May 8, 2020
VINCENNES, Ind. – Educators often think of their students as their
children. These days their own children are also their students.
Some Vincennes University faculty members are pulling double duty in
the wake of the coronavirus pandemic. They are teaching online
classes, while also helping their children with schoolwork. All from home.
Social distancing practices have moved education online and students
from kindergarten through higher education are learning virtually. VU
faculty members like English Associate Professor Matt Groneman are
balancing work duties and parenting.
Matt Groneman, VU English Professor
With his wife working as a nurse, navigating his kids' education is
mostly Groneman’s responsibility. He helps his first-grade son and
fifth-grade daughter with writing assignments, science experiments
using household materials, and crafts as part of their routine and
also serves as a math and social science tutor. Keeping to a schedule
is key, according to Groneman.
When it comes to his students, Groneman hosts virtual office hours,
grades coursework, critiques drafts, and chats with students via video conferencing.

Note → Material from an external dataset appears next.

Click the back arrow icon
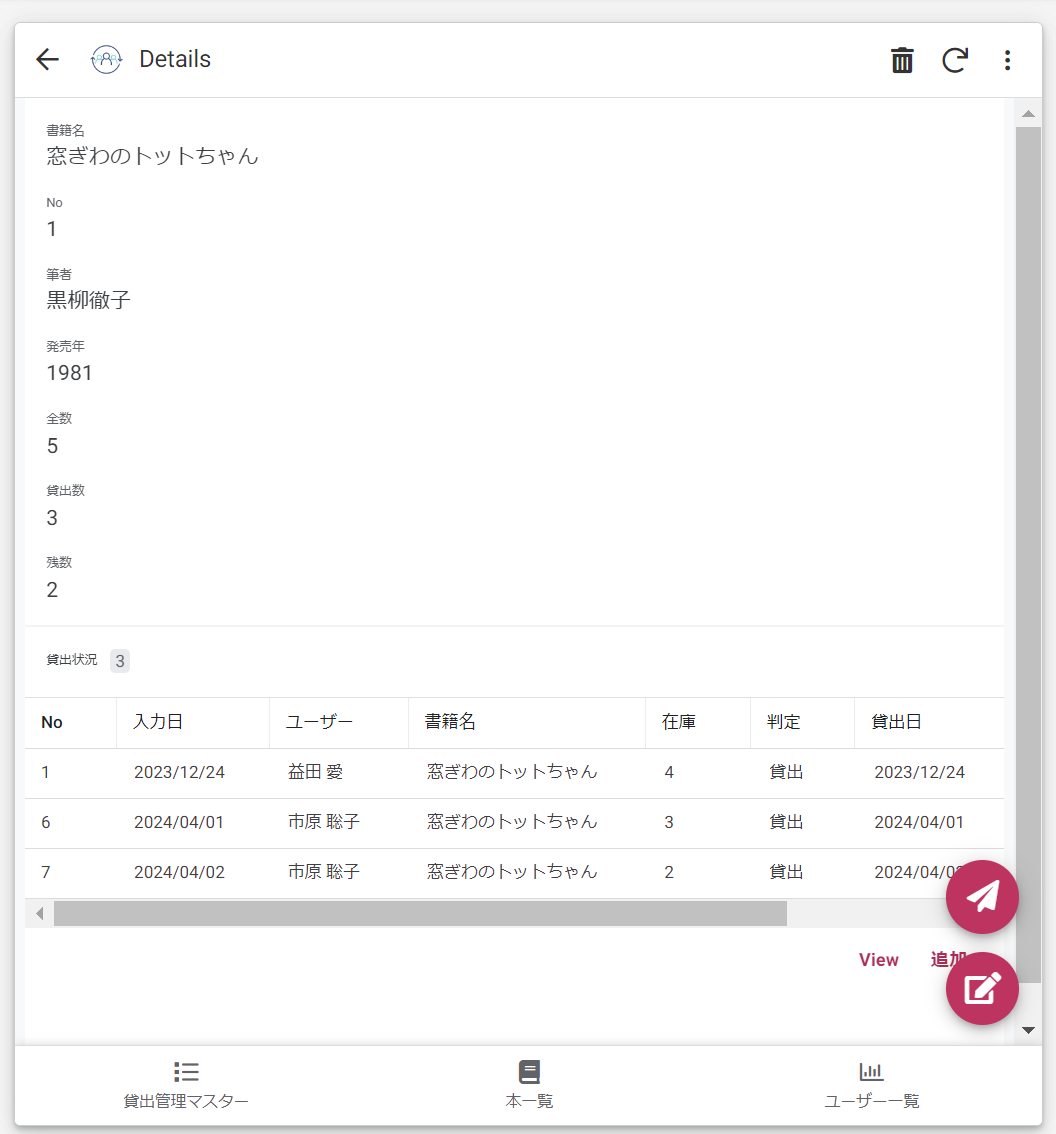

“I am also available to students anytime by text or email, Students
have my phone number, and so they can also call me,” he said.
“Basically, I take care of the kids, then schedule the rest of my time
to devote to my students at VU!”
The shift to homeschooling has parents and students all over
appreciating and recognizing the hard work and dedication of
educators, who have switched the way they carry out their duties of
conducting learning experiences but continue to foster learning,
provide emotional support, and be there in all kinds of ways for their
students while doing the same for their own children.
Rick Kribs, VU Assistant Provost
"The COVID pandemic has presented numerous challenges for VU
students and faculty, alike, including the addition of personal
expectations,” Assistant Provost for Curriculum and Instruction Rick
Kribs said. “Many faculty and staff who are working remotely are also
playing a supplemental role in their children's e-learning.
Facilitating and assisting with e-learning while remaining attentive
and productive to their own classes shows the level of commitment that
our faculty have for education. These challenging times will not
suppress the heart of a teacher!"
A typical day for Law Enforcement Program Chair and Associate
Professor Cara Gilmore begins very early and ends incredibly late. She
is a mother of four and her husband is considered essential. That
makes her their children’s primary caregiver. Gilmore helps her
daughters in third and fifth grade with schoolwork. She also takes
care of her younger children who are ages one and three.
Cara Gilmore, VU Law Enforcement Program Chair and Professor
It’s not uncommon for Gilmore to work until midnight, advising
students, recording lectures, grading, inputting assignments,
responding to emails, and completing other tasks.
“While it is a lot of late nights at the office, it has to be done. I
owe it to my students and my children to give them all my full
attention. Someone asked me during all of this, how I manage to do it
all. I told them, I hadn't really thought about it. I just do it. It
has to be done, so you do what you have to do,” Gilmore said.
Kristin Jessee, VU Psychology Professor
Psychology Professor Kristin Jessee admits to experiencing moments of
complete joy and stress as she teaches remotely and schools her
“I hate to admit it, but the reality of this season brought lots of
extra screen time. We spent a lot of time doing crafts, playing with
his toys, and completing various preschool tasks. There were lots of
messes and pillow forts. I tried to keep a consistent schedule with
meals and nap times. While I worked, he would pretend to work beside
me, or find some other task to keep himself entertained.”
Psychology Professor and Psychology/Sociology/Social Work Department
Chair Hope Clausman explained she has experienced many challenges this
semester, but hers don’t seem to compare to those of other colleagues.
Hope Clausman, VU Psychology/Sociology/Social Work Department
Chair and Professor
“Their ability to multi-task (or multi-teach) has been amazing,”
Clausman said. “They are teaching their own children in addition to
their VU students, and they are doing so with grit and grace. While I
know they’ve had to make major adjustments and have experienced
overwhelming moments, I am so proud of their strength, coping skills,
and focus on quality virtual services for our students. They are
positive role models for all of us, especially our VU students.”
Jessee suggests educators who are teaching students as well as their
own kids is to take it day by day.
“It sounds kind of cliche, but practice being present in each
moment,” she said. “Play is the language of children. If you find
yourself schooling children while teaching remotely, take in the
moments to truly play with your children. The moments of eye
connection, cuddles, and laughter brought great heart connection for
my son. His face would light up, and I knew he felt valued and loved.”
Gilmore’s advice to educators who are balancing online instruction
and looking after their children is to hang in there.
“It may not be how everyone else does it. It may not be easy, but
everyone's situation is different, so do what works best for you, your
students, and your children. You may not be able to hold live Zoom
lectures or respond to emails during the day or you may have children
dropping in on your Zoom meetings for work, but that doesn't make you
any less effective, or any less of an educator. As long as your work
is getting done, your students are learning, and your children are
learning, the time of day and method isn't what is important, it is
the knowledge you are passing on,” Gilmore said.